┌──

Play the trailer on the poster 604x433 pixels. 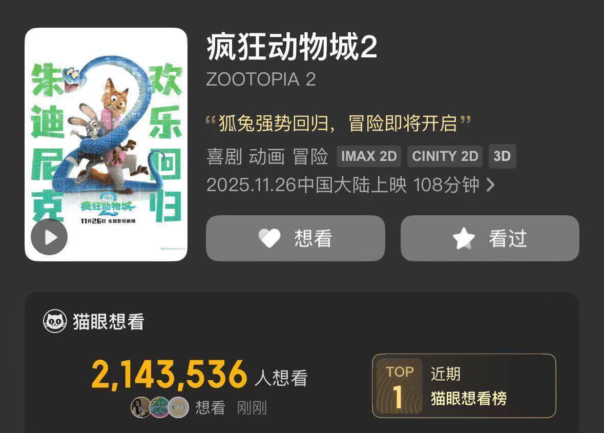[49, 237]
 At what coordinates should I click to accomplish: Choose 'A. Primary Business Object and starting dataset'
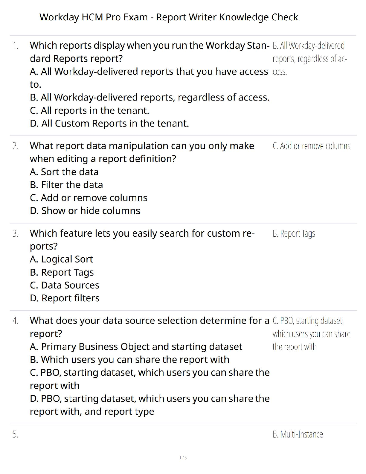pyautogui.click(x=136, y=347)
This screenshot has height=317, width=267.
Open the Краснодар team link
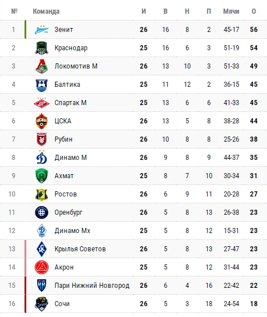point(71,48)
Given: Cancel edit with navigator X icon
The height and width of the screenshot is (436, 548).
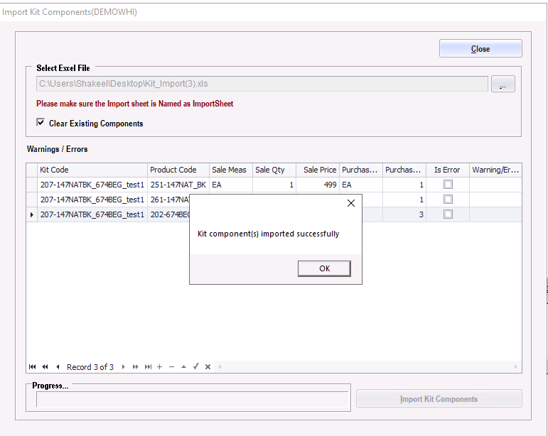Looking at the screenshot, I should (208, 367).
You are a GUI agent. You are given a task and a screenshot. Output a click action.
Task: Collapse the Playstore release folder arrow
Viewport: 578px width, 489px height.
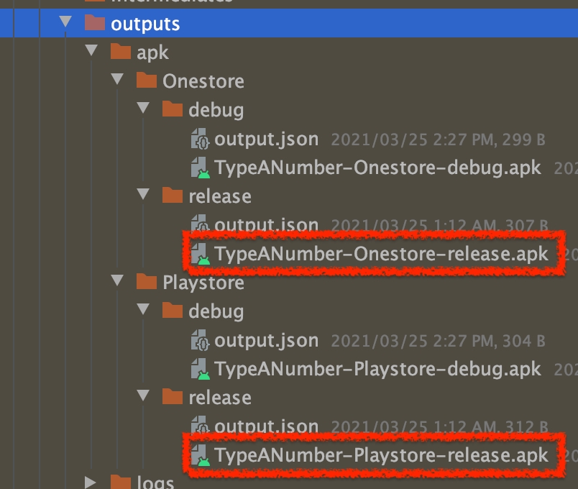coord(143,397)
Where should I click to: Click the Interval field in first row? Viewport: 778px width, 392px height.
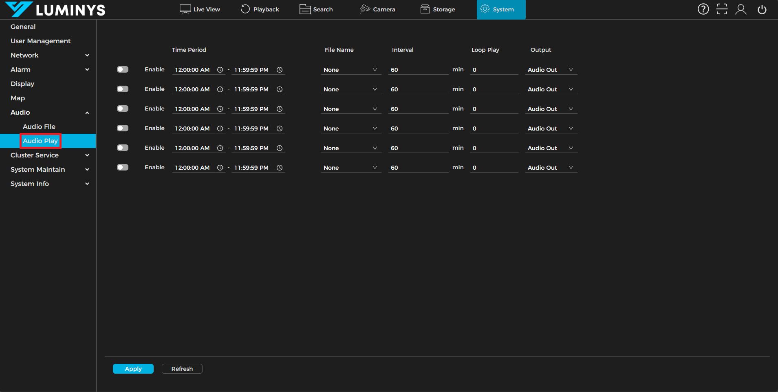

└──

## WHAT IS NEEDED:
Only the lines from the one containing "Given: Cancel edit with navigator X icon" to the end of the listing belong in the answer, exactly as they stand and with no pictures.

## WRITTEN RESPONSE:
Given: Cancel edit with navigator X icon
The height and width of the screenshot is (436, 548).
Looking at the screenshot, I should (208, 367).
You are a GUI agent. You are given a task and a screenshot. Output a click action.
Task: Collapse the Playstore release folder arrow
Viewport: 578px width, 489px height.
coord(143,397)
Where should I click to: Click the Interval field in first row? Viewport: 778px width, 392px height.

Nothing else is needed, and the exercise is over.